Rev. Bobby Baker works for me. But I am just smart enough follow him. He has evoked the Congregational Health Network, now 314 strong, that is the most unusual part of what is coming to be known nationally as “the Memphis Model.” This week we inaugurated the “innovation studio” in The Center of Excellence in Faith and Health by hosting a working delegation of leaders from federal health and human service agencies, including Mara Vanderslice, the acting director of the office on Faith Based and Neighborhood Initiatives. They wanted to understand how this very novel model of collaboration emerged where you would least expect it. So we played Memphis Minnie as the sound track: “use what you got, baby,” she counseled.
It is, as Mara noted, a victory all by itself to see a covenantal relationship among hundreds of congregations working to advance the health of the community. But the Memphis model includes many other partners, especially Church Health Center, Christ Community Health Services, the county health system and other collaboratives (notably Healthy Memphis Common Table). We all have different (sometimes opposite!) ways of doing business and staying alive. We work in an environment of conflicting, even perverse, disincentives and weirdness. But in Memphis we do find a way to help each other express our best selves on most days.
We are known for mapping our assets as taught by the South Africans.

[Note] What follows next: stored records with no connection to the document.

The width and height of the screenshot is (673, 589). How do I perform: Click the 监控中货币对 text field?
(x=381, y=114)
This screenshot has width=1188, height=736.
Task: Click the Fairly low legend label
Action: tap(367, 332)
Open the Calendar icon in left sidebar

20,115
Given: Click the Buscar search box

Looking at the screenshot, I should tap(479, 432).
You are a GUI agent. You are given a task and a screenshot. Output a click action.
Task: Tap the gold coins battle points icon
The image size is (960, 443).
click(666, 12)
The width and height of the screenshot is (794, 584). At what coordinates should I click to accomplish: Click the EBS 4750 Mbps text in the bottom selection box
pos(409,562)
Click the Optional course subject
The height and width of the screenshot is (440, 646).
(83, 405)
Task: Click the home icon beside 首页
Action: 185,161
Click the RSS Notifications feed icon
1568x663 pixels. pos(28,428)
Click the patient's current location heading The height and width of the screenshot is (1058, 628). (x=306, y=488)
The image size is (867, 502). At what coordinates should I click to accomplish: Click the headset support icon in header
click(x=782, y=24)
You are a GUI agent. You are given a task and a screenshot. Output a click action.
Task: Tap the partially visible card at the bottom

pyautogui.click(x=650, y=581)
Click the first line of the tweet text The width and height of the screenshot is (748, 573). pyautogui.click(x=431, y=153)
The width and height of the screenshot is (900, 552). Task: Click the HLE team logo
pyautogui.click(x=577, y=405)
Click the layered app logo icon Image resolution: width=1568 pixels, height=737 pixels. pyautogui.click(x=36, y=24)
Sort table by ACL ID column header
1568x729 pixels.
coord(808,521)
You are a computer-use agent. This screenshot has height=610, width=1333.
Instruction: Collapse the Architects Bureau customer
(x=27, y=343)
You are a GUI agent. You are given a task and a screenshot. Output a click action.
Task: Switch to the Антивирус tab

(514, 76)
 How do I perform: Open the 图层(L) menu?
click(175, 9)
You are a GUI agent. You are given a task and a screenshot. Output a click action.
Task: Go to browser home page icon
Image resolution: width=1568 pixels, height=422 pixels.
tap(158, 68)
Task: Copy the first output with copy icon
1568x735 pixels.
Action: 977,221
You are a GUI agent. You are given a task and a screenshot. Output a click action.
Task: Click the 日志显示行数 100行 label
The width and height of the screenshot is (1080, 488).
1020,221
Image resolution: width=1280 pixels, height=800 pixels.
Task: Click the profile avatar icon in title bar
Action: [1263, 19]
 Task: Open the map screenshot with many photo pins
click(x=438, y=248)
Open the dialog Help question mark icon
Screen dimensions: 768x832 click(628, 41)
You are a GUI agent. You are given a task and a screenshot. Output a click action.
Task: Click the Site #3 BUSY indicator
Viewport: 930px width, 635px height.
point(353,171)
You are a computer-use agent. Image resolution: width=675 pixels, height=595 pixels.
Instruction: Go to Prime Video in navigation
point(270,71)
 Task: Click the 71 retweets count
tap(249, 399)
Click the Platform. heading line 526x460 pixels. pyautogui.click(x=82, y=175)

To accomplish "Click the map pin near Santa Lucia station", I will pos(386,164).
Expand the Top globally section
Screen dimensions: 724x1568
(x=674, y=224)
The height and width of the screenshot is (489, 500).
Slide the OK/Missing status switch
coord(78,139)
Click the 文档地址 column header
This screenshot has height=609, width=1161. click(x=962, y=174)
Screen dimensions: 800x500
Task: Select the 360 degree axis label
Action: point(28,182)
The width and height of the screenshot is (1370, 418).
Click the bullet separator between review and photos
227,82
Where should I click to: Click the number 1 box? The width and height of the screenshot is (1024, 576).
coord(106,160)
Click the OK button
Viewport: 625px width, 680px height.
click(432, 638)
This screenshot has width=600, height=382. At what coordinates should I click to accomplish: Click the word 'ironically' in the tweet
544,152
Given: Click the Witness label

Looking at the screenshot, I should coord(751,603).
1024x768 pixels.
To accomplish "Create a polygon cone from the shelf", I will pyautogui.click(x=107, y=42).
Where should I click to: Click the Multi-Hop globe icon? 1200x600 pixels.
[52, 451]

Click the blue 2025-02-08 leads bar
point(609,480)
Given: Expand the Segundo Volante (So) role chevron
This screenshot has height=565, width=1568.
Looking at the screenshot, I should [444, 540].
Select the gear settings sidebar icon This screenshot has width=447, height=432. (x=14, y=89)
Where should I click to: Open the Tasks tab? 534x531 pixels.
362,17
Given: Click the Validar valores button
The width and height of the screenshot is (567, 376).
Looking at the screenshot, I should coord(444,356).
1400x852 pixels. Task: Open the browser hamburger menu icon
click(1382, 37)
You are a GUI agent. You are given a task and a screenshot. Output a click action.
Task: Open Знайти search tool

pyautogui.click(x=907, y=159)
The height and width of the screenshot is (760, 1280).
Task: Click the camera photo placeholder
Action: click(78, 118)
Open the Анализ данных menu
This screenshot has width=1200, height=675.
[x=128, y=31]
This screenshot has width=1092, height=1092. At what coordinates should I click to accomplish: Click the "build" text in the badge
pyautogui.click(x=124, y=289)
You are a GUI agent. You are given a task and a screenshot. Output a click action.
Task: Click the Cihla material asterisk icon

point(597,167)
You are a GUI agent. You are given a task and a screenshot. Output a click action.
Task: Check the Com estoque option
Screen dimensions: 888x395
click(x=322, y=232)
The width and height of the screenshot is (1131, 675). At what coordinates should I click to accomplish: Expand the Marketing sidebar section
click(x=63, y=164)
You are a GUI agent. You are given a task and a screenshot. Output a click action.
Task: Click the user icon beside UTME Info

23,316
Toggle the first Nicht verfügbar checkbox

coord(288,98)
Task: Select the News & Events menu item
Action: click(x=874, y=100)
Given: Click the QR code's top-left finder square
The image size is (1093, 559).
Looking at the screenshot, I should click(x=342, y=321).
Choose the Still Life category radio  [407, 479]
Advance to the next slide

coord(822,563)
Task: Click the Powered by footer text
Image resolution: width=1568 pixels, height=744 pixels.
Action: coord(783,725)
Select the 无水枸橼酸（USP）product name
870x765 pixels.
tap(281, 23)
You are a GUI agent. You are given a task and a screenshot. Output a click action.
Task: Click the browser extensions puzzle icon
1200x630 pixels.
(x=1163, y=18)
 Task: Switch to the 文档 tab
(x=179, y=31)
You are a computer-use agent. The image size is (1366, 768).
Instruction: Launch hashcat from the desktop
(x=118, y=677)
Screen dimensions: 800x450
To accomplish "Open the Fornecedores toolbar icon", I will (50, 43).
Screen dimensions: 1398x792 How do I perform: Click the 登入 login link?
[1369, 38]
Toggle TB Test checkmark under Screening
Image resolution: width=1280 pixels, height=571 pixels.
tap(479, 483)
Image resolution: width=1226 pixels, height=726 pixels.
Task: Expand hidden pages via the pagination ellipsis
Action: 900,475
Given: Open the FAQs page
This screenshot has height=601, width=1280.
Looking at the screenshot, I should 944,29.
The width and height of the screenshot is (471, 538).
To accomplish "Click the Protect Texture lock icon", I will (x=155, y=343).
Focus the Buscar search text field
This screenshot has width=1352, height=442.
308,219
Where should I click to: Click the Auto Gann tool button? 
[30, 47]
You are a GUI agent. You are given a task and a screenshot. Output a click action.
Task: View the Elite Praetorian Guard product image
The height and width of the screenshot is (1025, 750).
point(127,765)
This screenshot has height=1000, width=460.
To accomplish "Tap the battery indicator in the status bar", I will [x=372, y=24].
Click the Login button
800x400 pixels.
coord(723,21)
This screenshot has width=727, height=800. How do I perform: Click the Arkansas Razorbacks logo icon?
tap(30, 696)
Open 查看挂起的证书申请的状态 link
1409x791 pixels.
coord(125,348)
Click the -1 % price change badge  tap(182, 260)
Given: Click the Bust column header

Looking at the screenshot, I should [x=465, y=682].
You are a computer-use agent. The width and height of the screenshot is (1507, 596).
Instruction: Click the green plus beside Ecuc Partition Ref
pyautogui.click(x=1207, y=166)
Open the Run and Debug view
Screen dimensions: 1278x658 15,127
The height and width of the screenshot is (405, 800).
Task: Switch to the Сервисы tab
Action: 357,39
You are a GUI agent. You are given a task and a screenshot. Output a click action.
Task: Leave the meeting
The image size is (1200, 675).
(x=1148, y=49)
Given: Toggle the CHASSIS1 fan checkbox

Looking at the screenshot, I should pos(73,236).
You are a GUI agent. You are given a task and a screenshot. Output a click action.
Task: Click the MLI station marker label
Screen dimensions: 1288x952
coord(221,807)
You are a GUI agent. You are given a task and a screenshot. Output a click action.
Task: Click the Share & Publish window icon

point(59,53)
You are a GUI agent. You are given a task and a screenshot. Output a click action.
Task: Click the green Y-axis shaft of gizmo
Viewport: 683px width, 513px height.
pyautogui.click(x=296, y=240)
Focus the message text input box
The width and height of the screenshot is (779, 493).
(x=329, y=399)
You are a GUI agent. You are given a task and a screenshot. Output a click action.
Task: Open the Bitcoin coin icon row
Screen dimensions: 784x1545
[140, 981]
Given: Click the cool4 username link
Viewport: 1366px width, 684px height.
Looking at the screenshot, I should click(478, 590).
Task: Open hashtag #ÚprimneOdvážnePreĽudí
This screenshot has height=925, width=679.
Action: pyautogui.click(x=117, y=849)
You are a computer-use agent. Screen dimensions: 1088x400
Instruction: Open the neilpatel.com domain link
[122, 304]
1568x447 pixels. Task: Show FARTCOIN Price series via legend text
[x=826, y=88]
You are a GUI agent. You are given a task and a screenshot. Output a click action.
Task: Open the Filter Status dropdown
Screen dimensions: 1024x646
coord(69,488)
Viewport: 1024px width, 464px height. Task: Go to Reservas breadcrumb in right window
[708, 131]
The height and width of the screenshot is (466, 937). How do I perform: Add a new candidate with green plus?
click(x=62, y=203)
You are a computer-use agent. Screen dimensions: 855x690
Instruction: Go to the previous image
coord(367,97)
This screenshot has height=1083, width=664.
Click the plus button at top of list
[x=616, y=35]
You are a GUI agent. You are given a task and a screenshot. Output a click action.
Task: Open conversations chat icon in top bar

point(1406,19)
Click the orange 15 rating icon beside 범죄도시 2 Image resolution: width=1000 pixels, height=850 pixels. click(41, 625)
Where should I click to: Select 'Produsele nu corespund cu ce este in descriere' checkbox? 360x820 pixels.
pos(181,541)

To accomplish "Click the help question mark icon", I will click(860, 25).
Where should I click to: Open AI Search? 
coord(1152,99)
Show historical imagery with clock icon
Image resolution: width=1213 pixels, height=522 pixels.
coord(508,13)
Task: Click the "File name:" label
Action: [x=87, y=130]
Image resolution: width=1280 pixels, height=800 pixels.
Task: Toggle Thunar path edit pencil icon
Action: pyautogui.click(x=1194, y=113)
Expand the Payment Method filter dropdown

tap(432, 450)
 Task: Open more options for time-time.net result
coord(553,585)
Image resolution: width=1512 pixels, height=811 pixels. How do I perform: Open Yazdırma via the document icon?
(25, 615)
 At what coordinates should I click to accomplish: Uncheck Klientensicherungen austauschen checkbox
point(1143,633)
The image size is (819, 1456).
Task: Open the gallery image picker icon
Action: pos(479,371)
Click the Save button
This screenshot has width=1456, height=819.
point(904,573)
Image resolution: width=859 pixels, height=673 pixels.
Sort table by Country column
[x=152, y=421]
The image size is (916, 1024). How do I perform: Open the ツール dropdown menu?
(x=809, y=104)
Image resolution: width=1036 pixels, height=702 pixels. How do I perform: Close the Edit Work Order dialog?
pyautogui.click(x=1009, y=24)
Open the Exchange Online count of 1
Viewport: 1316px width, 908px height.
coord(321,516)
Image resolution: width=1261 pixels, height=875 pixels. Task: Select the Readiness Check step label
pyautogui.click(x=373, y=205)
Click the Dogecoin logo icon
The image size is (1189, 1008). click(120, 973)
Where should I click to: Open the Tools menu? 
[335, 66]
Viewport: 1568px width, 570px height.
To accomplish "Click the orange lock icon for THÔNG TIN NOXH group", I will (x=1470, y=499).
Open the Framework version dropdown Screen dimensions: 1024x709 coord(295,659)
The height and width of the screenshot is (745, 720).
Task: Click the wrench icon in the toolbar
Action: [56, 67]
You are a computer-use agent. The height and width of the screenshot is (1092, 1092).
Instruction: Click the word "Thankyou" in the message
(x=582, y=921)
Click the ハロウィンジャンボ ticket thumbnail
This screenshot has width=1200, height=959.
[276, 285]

They also taught us to focus on what we’ve got. As Steve DeGruchy said, “you can’t build a community out of what it doesn’t have.” Still a work in progress held together by leaders trying to do the right thing, this work of aligning our assets is bending the curve. Or, maybe even more; perhaps the arc of history is bending toward justice, as Dr. King prophesied.
This is a time when the country needs models built for the real world of mud and muddle like Memphis. All of gathered this week with a deep sense of urgency as we work in a mean spirited political atmosphere where health reform is frayed and undermined even before it is barely under way. We need to move fast and bold.
Just days before I was in Miami at the annual governance meeting of Premier network of non-profit hospitals. The theme was all about “leading transformation through the power of collaboration.” Premier is essentially a buying club for hospitals so that they can achieve bulk savings. But it has grown into a learning network of real significance. I attended an early morning briefing by Kirk Hanson about the ethics challenges of reform. Notably, it took Kirk nearly all his time to list the many wild drivers of change in hospital-land these days that are spinning off ethical issues like feathers flying from a truck load of chickens. But he barely got to the big ones, such as what hospitals really should be accountable in terms of creating healthy communities. And he didn’t quite get to the fundamental uncertainties such as global economics. Oh, and climate change.
The name of this blog is “leading causes of life.” It is about a simple ethic: if it looks like life, go that way; and if it looks like death, go the other way. And make sure you grab the hands of whoever is heading toward life, too.
I thought of Bill McKibben, in his stark book “Eaarth,” about catastrophic climate change, but counseling us to not despair in the face of destabilizing realities. How to live? Come together acting in hope, intelligence and sacrifice beginning in your own neighborhood, city and region. Act like grown-ups, in other words, working with other grown-ups to create social levees adequate to the floods we face. The waters rise, drive and fly in the winds of change. So we turn to each other and do the right thing, whatever that means with whatever you have influence over or leadership for a huge hospital, a health clinic, a congregation or just your own home.
That’s the Memphis Model. You can see it happening….live.